━━━━━ Extracted records ━━━━━

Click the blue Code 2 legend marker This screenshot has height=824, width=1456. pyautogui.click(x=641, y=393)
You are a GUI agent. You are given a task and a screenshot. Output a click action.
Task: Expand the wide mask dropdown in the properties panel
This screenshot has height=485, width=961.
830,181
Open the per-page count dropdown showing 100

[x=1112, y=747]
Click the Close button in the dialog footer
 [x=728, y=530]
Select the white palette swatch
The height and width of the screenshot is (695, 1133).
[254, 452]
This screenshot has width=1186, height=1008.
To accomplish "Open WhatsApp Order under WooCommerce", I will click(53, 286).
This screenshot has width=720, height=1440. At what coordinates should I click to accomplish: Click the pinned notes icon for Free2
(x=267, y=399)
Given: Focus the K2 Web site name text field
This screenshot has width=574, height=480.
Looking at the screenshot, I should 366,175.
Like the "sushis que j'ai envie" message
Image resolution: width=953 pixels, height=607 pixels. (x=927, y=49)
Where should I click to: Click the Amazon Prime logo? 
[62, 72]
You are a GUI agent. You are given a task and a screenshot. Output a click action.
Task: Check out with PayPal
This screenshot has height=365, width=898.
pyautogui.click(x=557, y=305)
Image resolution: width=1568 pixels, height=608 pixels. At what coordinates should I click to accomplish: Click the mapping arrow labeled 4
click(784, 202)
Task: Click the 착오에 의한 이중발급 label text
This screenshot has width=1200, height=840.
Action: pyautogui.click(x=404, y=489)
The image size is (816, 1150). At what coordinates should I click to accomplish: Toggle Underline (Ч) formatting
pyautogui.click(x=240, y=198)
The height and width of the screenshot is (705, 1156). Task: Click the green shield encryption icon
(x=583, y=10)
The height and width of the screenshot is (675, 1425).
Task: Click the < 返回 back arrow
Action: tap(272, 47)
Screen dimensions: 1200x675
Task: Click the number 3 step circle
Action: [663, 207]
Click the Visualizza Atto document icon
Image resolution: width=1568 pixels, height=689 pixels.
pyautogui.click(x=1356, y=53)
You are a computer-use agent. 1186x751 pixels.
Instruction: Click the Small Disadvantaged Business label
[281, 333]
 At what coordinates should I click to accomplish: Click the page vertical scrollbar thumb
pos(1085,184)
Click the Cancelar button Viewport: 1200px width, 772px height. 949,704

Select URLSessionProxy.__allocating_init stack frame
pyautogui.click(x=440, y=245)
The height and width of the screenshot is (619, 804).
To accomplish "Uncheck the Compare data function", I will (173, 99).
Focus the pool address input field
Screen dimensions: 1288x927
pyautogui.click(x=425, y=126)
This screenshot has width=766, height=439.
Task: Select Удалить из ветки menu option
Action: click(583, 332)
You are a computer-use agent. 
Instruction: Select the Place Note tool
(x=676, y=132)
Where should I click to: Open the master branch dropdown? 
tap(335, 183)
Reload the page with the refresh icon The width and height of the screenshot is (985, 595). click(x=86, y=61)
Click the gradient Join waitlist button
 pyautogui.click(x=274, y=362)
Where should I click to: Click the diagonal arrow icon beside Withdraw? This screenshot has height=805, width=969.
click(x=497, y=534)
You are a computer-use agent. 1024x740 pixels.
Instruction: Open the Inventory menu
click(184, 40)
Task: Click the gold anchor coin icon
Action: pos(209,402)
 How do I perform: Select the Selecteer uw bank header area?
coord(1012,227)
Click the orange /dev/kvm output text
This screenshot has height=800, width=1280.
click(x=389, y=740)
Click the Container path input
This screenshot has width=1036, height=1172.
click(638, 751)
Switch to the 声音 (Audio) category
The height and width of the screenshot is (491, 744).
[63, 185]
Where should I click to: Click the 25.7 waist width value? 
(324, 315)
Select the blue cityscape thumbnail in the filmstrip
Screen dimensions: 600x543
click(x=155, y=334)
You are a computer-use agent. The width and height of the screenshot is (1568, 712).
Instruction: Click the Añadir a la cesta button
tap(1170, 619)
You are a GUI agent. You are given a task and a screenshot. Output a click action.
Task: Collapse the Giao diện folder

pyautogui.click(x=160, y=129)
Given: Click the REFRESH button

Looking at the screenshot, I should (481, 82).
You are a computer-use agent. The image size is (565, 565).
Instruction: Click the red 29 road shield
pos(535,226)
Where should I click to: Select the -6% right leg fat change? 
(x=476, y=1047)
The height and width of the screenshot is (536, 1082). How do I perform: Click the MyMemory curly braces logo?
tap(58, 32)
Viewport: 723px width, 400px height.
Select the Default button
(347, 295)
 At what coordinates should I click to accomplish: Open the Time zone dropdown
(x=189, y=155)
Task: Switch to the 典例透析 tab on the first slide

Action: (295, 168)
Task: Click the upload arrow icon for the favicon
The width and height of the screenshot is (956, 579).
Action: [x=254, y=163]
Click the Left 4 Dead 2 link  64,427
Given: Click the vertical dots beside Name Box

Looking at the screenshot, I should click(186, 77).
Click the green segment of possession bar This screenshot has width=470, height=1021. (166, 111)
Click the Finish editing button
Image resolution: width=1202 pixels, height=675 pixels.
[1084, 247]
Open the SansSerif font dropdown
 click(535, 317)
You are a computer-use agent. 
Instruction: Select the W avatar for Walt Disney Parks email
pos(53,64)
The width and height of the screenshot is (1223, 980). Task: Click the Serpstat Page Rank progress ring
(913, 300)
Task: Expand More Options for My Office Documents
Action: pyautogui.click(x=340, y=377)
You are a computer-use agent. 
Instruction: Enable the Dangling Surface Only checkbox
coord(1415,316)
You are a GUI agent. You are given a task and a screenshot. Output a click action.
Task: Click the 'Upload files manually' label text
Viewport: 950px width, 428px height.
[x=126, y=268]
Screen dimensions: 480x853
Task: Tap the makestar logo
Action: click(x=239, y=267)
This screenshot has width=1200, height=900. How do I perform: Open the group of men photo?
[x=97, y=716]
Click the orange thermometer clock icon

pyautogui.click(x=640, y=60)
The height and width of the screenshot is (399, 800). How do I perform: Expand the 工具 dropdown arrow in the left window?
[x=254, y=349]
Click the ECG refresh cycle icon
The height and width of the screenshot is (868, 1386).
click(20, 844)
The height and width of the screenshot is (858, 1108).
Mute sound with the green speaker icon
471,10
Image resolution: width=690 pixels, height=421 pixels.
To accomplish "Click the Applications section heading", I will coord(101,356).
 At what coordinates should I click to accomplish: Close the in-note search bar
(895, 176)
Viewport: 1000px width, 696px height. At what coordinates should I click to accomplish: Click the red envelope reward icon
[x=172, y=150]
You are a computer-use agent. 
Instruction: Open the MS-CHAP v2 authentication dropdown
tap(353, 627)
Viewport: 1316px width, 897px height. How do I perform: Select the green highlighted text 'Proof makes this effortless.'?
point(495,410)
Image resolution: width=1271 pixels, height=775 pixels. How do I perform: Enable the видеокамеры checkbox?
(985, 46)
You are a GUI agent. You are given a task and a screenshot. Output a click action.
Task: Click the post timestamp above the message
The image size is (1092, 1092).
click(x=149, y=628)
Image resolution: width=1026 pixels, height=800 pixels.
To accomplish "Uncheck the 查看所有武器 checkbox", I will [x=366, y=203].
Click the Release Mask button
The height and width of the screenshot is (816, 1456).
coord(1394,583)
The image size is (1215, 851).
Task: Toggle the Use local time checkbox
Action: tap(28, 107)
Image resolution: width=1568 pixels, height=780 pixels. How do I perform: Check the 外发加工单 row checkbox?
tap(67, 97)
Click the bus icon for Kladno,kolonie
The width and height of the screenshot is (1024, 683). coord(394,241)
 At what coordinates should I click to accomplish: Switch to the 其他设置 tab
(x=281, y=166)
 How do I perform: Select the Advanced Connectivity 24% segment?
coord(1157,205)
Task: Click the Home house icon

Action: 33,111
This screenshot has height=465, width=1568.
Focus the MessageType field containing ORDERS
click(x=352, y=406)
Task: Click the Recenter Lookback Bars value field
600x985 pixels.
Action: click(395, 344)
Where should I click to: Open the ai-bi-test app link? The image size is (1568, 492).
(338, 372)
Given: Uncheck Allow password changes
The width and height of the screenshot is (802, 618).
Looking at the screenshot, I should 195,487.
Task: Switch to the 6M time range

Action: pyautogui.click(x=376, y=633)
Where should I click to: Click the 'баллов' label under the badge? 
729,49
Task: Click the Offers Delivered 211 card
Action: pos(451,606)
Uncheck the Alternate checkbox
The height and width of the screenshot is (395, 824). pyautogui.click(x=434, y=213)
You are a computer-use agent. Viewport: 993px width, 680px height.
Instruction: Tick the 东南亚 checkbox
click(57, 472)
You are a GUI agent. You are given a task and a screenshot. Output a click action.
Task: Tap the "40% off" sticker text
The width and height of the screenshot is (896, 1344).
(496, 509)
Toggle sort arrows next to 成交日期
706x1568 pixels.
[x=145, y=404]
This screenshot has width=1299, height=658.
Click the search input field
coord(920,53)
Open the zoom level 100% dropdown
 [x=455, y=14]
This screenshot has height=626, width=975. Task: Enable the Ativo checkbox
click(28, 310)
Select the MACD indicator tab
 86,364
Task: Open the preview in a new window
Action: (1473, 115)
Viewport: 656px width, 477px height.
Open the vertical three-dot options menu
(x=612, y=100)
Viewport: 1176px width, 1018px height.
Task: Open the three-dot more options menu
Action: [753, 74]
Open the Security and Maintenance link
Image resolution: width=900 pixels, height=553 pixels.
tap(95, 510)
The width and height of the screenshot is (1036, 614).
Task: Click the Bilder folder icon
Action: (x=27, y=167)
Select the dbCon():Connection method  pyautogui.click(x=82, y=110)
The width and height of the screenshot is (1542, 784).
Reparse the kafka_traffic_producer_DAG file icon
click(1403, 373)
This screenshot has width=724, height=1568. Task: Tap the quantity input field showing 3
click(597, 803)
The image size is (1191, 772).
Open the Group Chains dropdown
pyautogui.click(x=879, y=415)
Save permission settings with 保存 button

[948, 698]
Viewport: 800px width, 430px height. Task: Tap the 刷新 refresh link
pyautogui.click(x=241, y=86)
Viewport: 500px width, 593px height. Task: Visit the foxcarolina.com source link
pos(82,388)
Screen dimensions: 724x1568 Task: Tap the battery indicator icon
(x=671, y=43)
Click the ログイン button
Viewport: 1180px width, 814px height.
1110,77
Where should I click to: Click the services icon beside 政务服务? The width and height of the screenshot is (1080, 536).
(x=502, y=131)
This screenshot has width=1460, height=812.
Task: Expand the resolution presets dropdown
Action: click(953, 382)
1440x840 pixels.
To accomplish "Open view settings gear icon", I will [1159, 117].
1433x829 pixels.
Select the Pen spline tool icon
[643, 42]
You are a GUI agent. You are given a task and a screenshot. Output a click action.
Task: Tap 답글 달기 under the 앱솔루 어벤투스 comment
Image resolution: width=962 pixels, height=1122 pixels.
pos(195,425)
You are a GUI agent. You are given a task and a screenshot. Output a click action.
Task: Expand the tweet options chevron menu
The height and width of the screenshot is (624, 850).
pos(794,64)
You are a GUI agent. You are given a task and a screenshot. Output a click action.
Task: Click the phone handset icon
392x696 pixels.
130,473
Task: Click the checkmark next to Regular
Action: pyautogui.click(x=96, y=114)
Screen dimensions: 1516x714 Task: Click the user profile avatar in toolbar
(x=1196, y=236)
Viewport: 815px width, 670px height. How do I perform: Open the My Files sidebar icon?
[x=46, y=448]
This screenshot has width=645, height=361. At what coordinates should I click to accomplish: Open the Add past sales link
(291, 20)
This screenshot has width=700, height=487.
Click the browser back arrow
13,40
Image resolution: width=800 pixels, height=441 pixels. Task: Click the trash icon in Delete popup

━━━━━

Where a line of the data holds "blue", show that line.

**Answer to the problem**
Click the blue Code 2 legend marker This screenshot has height=824, width=1456. pyautogui.click(x=641, y=393)
Select the blue cityscape thumbnail in the filmstrip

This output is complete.